What the task asks:
In the listing below, find the line with "The image size is (1200, 961)." and the line with "the zoom in", then return them and every line between them exactly, minus the pictures.

Material for this exercise:
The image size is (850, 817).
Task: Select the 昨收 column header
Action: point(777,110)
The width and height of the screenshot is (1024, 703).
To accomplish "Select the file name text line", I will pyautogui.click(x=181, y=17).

* * *

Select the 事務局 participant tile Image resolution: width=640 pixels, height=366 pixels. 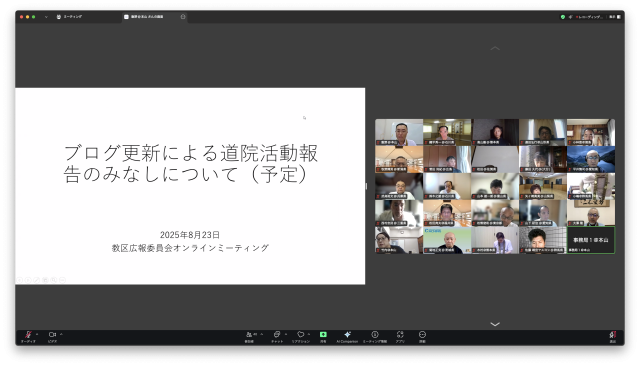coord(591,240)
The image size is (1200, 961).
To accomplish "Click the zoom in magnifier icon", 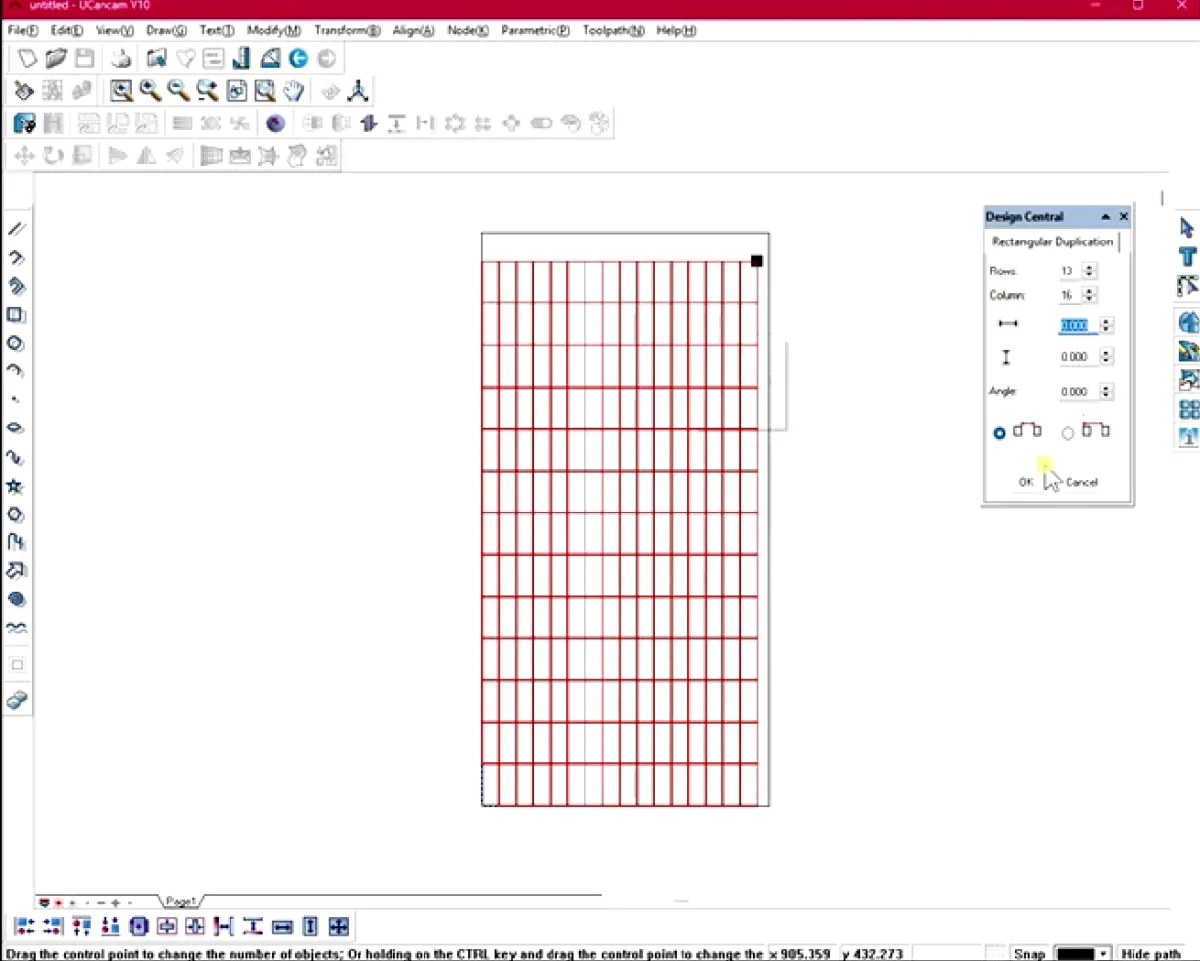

Worked solution:
The image size is (1200, 961).
To accomplish "Click the zoom in magnifier icon", 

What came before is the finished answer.